Said at the start and honoured, it keeps the data accurate because there is nothing to protect.

Said after somebody's figures were raised in an appraisal, it is not believed, and the data degrades from that point.

Explaining the counterweight

Tell them the pair: we count this, and we watch this alongside it, so that raising the first by damaging the second does not look like improvement.

This is reassuring rather than threatening, because it says the organisation knows the measure can be gamed and has thought about it.

Showing them their own data

Teams should see their own figures, first and routinely.

Hearing about your own numbers from somebody else's report is the fastest way to make a measure adversarial.

And teams spot errors in their own data immediately, which improves the quality of everything built on it.

Inviting the objection

Ask explicitly what the measure misses.

Write down the answers and publish them beside the measure as known limitations.

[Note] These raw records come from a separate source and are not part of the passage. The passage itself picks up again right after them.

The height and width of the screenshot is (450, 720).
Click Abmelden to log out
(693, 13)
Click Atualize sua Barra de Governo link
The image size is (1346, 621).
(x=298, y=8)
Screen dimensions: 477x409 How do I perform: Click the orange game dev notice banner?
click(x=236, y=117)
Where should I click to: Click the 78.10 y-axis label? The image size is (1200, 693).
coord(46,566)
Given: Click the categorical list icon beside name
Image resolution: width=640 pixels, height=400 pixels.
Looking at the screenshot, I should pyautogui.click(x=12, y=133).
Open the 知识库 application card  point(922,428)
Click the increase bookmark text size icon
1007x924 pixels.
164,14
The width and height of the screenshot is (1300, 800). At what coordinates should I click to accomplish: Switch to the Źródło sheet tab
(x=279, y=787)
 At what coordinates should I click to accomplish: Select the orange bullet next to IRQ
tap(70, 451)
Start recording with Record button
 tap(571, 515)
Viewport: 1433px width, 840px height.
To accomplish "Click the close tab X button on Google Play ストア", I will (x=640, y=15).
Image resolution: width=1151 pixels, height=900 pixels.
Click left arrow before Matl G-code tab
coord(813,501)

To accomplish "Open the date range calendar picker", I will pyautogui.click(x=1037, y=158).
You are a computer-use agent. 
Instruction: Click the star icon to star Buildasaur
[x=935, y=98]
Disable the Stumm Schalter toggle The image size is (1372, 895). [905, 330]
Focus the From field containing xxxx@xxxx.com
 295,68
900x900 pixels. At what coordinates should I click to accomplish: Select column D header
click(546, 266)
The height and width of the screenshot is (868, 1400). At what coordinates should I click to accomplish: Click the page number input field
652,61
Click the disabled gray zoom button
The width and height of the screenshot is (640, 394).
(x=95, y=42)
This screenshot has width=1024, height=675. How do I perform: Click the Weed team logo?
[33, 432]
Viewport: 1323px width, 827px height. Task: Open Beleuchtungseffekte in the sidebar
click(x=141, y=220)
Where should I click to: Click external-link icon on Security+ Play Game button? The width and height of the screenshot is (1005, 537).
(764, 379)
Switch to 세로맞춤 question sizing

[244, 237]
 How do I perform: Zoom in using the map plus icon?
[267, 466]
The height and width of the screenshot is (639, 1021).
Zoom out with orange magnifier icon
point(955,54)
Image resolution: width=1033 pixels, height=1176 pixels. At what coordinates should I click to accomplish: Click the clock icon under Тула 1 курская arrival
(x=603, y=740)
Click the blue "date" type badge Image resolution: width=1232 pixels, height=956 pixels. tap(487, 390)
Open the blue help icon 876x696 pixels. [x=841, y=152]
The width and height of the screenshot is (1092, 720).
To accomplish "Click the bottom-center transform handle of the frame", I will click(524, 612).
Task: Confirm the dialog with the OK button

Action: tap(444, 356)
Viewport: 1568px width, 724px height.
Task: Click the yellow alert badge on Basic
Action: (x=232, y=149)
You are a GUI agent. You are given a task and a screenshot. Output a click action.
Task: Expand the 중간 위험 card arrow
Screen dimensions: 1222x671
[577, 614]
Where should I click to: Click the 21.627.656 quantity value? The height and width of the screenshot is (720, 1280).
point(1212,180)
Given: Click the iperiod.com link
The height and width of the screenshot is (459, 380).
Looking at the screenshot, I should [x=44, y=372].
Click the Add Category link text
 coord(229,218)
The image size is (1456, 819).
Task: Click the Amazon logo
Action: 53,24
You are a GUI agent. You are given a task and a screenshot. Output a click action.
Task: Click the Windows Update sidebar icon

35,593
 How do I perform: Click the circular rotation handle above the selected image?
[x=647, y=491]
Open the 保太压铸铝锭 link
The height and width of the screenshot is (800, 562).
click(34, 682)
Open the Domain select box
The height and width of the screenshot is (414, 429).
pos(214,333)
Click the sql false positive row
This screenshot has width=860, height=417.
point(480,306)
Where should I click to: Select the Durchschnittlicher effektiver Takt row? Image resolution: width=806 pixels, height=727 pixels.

A measure with its limitations stated is used more carefully by everybody, including whoever reads it upward.

When it changes

Announce changes to definitions before they take effect, with the reason.

A definition that changes silently makes the whole series meaningless and the team will know before you do.

The review conversation

Quarterly or annually: is this still telling us anything, what would you change.

Short, and it is where most measurement improvement actually comes from.

Teams will suggest better measures than anybody outside the work would, given the chance.

What not to do

Introduce measurement with a message about performance expectations, which frames everything that follows.

Report team figures upward before the team has seen them.

Or describe a measure vaguely, which is read as concealment and produces exactly the defensive behaviour you were hoping to avoid.

What to check

Do your teams know what is measured and why?

Have they seen their own data before it went upward?

Are the known limitations published?

And has anybody been told what the measure will not be used for?